La Forêt de Thomas Ott est un album magnifique qui impose plusieurs lectures, à différentes vitesses. Il y a d'abord l'avidité du premier regard, quand on feuillette le livre à peine reçu pour se rassurer du bien-fondé d'une acquisition impulsive. Puis, on le reprend du début, plus doucement, fasciné cette fois autant par la beauté des illustrations que par leur maîtrise technique. Les lectures suivantes, plus lentes encore, s'attacheront pour leur part à la richesse symbolique des images, et laisseront ces dernières entrer en résonnance avec le vécu du lecteur.


L'album regroupe vingt-cinq planches sans texte réalisées grâce à la technique de la carte à gratter, décrite en ces termes à la fin de l'ouvrage : « Avec un cutter japonais [Thomas Ott] gratte des lignes et des formes dans une couche noire qui recouvre un carton blanc. L'artiste crée donc son dessin en le traçant en blanc sur fond noir par petites touches de grattages successifs. Un travail extrêmement minutieux pour lequel il n'a pratiquement pas le droit à l'erreur. »


Cette minutie arrête le regard. Devant ces traits innombrables, on devine le geste à la fois vif et précis de l'artiste, même si l'on peine à imaginer le temps passé sur chacune des planches. Ma fascination devant ces illustrations est la même que devant certaines gravures. Non seulement parce que j'ai toujours trouvé au noir et blanc une puissance étonnante, mais aussi car je suis subjuguée par la façon dont les artistes parviennent à l'aide de petits traits à une telle précision dans le rendu des textures, en jouant sur leur orientation, leur densité.
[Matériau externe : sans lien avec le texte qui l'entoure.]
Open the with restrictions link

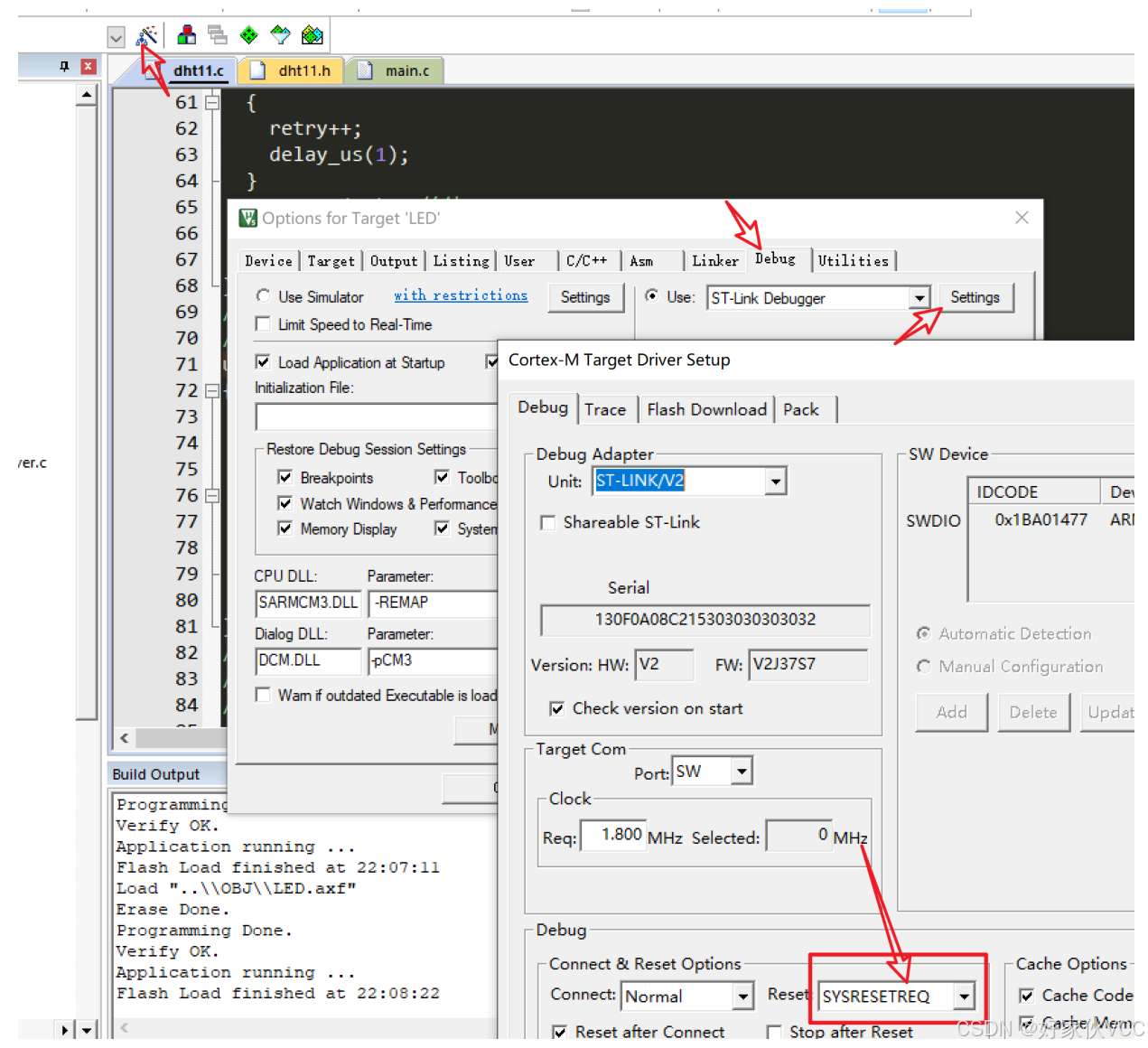461,295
Les zones laissées en réserve par Thomas Ott permettent quant à elle de délimiter les formes d'un fin cerne noir ou de créer des ombres impénétrables. À eux seuls, les rais de lumière diffuse qui s'infiltrent à travers la végétation, à laquelle ils sont habilement superposés, pour éclairer le chemin du personnage sur la cinquième planche, en disent long sur le talent de l'illustrateur.


La Forêt est un récit initiatique dans lequel un jeune garçon s'enfonce seul dans un espace mystérieux peuplé de créatures fantastiques évoquant l'univers du conte. le personnage, une épreuve après l'autre, se confronte à ses peurs et les surmonte ; on le voit grandir. Je n'ai pu m'empêcher de dresser un parallèle entre la planche montrant l'entrée du jeune garçon dans la forêt chez Thomas Ott et deux xylographies de Gustave Doré illustrant les Contes de Charles Perrault, la première montrant le Petit Poucet et ses frères s'enfonçant dans la forêt à la suite de leur père, la seconde le prince approchant du château de la Belle au bois dormant.


L'apparente simplicité des illustrations de Thomas Ott, comportant chacune assez peu d'éléments, n'empêche pas de déceler de multiples niveaux de lectures possibles. On peut considérer cette forêt comme un endroit magique aussi bien que comme un espace que l'imagination du protagoniste peuple de monstres en donnant corps à ses peurs, le faisant ainsi basculer dans le fantastique. La géographie de cette forêt, je pense en particulier à la pente abrupte que doit gravir le garçon, peut quant à elle laisser entendre que cet espace est une transposition de la maison où il se trouve au début de l'histoire, et de l'escalier en haut duquel l'attend une épreuve difficile. Il est également possible de percevoir le bois où chemine le personnage comme un espace purement symbolique, le lieu d'un voyage intérieur.


Dans la forêt, le jeune garçon se confronte avant tout à sa vision de la mort, constituée d'a priori qu'il va lui falloir dépasser. Sa plongée au coeur de cet espace relève de la catabase, c'est le voyage d'un vivant au royaume des morts, une étape essentielle de son initiation. Si les premiers vers de L'Enfer de Dante me sont venus à l'esprit durant ma lecture (« Au milieu du chemin de notre vie / je me retrouvai par une forêt obscure / car la voie droite était perdue. »), je n'ai pu également m'empêcher de songer aux gravures de Gustave Doré pour L'Enfer, en particulier à celle montrant Dante à l'entrée de la forêt dans le chant I, et à celle illustrant le chant XIII où l'auteur, accompagné de Virgile, pénètre dans un bois où « font leur nid les affreuses Harpies ».